Stored data entries:
----------

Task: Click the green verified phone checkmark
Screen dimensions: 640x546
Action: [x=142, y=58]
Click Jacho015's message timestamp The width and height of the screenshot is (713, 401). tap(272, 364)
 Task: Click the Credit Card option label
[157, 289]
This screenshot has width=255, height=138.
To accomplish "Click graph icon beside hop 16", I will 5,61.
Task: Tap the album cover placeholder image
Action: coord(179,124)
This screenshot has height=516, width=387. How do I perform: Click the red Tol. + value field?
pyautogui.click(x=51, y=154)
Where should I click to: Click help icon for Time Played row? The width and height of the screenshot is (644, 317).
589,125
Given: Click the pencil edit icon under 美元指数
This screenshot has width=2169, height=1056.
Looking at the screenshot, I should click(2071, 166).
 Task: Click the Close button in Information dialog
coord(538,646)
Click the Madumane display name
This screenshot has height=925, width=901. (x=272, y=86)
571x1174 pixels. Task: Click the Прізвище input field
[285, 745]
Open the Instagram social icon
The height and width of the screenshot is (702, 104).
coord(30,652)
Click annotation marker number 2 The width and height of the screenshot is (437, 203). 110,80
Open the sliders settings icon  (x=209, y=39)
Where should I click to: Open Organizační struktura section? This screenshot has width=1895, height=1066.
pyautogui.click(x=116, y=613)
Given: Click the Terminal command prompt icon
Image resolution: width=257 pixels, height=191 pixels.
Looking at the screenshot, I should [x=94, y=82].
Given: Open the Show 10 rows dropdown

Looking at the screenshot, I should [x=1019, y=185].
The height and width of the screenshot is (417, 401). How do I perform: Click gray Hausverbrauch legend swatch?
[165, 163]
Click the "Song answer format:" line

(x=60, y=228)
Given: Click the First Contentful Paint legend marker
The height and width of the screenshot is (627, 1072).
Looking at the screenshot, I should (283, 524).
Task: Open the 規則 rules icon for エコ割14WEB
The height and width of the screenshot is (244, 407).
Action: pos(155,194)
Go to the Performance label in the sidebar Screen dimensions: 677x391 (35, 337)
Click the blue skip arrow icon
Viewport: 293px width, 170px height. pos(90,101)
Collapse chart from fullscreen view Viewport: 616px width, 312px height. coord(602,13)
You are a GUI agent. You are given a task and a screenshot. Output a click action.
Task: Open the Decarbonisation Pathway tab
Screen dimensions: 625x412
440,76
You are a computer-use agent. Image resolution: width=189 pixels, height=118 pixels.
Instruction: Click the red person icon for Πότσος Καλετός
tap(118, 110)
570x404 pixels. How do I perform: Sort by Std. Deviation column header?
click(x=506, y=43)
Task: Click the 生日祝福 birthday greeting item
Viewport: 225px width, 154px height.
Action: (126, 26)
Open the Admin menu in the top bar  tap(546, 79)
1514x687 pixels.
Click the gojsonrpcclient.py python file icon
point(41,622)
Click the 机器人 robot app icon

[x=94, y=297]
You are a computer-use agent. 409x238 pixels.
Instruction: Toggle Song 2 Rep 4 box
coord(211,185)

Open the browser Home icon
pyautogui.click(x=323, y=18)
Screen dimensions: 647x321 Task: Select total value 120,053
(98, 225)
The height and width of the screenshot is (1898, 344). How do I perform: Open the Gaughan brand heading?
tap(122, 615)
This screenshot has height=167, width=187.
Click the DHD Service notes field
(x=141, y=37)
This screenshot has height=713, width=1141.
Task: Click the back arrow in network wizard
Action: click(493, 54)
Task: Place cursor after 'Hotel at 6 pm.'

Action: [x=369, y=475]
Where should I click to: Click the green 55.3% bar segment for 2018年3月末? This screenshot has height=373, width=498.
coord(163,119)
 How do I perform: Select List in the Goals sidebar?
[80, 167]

----------

**STATED TASK:** Recast the rows above as a Markdown table with the columns No. and Line, giving each non-blank line its own numbered entry and leaving out blank lines.

**EXERCISE SOLUTION:**
| No. | Line |
|---|---|
| 1 | Task: Click the green verified phone checkmark |
| 2 | Screen dimensions: 640x546 |
| 3 | Action: [x=142, y=58] |
| 4 | Click Jacho015's message timestamp The width and height of the screenshot is (713, 401). tap(272, 364) |
| 5 |  Task: Click the Credit Card option label |
| 6 | [157, 289] |
| 7 | This screenshot has width=255, height=138. |
| 8 | To accomplish "Click graph icon beside hop 16", I will 5,61. |
| 9 | Task: Tap the album cover placeholder image |
| 10 | Action: coord(179,124) |
| 11 | This screenshot has height=516, width=387. How do I perform: Click the red Tol. + value field? |
| 12 | pyautogui.click(x=51, y=154) |
| 13 | Where should I click to: Click help icon for Time Played row? The width and height of the screenshot is (644, 317). |
| 14 | 589,125 |
| 15 | Given: Click the pencil edit icon under 美元指数 |
| 16 | This screenshot has width=2169, height=1056. |
| 17 | Looking at the screenshot, I should click(2071, 166). |
| 18 |  Task: Click the Close button in Information dialog |
| 19 | coord(538,646) |
| 20 | Click the Madumane display name |
| 21 | This screenshot has height=925, width=901. (x=272, y=86) |
| 22 | 571x1174 pixels. Task: Click the Прізвище input field |
| 23 | [285, 745] |
| 24 | Open the Instagram social icon |
| 25 | The height and width of the screenshot is (702, 104). |
| 26 | coord(30,652) |
| 27 | Click annotation marker number 2 The width and height of the screenshot is (437, 203). 110,80 |
| 28 | Open the sliders settings icon  (x=209, y=39) |
| 29 | Where should I click to: Open Organizační struktura section? This screenshot has width=1895, height=1066. |
| 30 | pyautogui.click(x=116, y=613) |
| 31 | Given: Click the Terminal command prompt icon |
| 32 | Image resolution: width=257 pixels, height=191 pixels. |
| 33 | Looking at the screenshot, I should [x=94, y=82]. |
| 34 | Given: Open the Show 10 rows dropdown |
| 35 | Looking at the screenshot, I should [x=1019, y=185]. |
| 36 | The height and width of the screenshot is (417, 401). How do I perform: Click gray Hausverbrauch legend swatch? |
| 37 | [165, 163] |
| 38 | Click the "Song answer format:" line |
| 39 | (x=60, y=228) |
| 40 | Given: Click the First Contentful Paint legend marker |
| 41 | The height and width of the screenshot is (627, 1072). |
| 42 | Looking at the screenshot, I should (283, 524). |
| 43 | Task: Open the 規則 rules icon for エコ割14WEB |
| 44 | The height and width of the screenshot is (244, 407). |
| 45 | Action: pos(155,194) |
| 46 | Go to the Performance label in the sidebar Screen dimensions: 677x391 (35, 337) |
| 47 | Click the blue skip arrow icon |
| 48 | Viewport: 293px width, 170px height. pos(90,101) |
| 49 | Collapse chart from fullscreen view Viewport: 616px width, 312px height. coord(602,13) |
| 50 | You are a GUI agent. You are given a task and a screenshot. Output a click action. |
| 51 | Task: Open the Decarbonisation Pathway tab |
| 52 | Screen dimensions: 625x412 |
| 53 | 440,76 |
| 54 | You are a computer-use agent. Image resolution: width=189 pixels, height=118 pixels. |
| 55 | Instruction: Click the red person icon for Πότσος Καλετός |
| 56 | tap(118, 110) |
| 57 | 570x404 pixels. How do I perform: Sort by Std. Deviation column header? |
| 58 | click(x=506, y=43) |
| 59 | Task: Click the 生日祝福 birthday greeting item |
| 60 | Viewport: 225px width, 154px height. |
| 61 | Action: (126, 26) |
| 62 | Open the Admin menu in the top bar  tap(546, 79) |
| 63 | 1514x687 pixels. |
| 64 | Click the gojsonrpcclient.py python file icon |
| 65 | point(41,622) |
| 66 | Click the 机器人 robot app icon |
| 67 | [x=94, y=297] |
| 68 | You are a computer-use agent. 409x238 pixels. |
| 69 | Instruction: Toggle Song 2 Rep 4 box |
| 70 | coord(211,185) |
| 71 | Open the browser Home icon |
| 72 | pyautogui.click(x=323, y=18) |
| 73 | Screen dimensions: 647x321 Task: Select total value 120,053 |
| 74 | (98, 225) |
| 75 | The height and width of the screenshot is (1898, 344). How do I perform: Open the Gaughan brand heading? |
| 76 | tap(122, 615) |
| 77 | This screenshot has height=167, width=187. |
| 78 | Click the DHD Service notes field |
| 79 | (x=141, y=37) |
| 80 | This screenshot has height=713, width=1141. |
| 81 | Task: Click the back arrow in network wizard |
| 82 | Action: click(493, 54) |
| 83 | Task: Place cursor after 'Hotel at 6 pm.' |
| 84 | Action: [x=369, y=475] |
| 85 | Where should I click to: Click the green 55.3% bar segment for 2018年3月末? This screenshot has height=373, width=498. |
| 86 | coord(163,119) |
| 87 |  How do I perform: Select List in the Goals sidebar? |
| 88 | [80, 167] |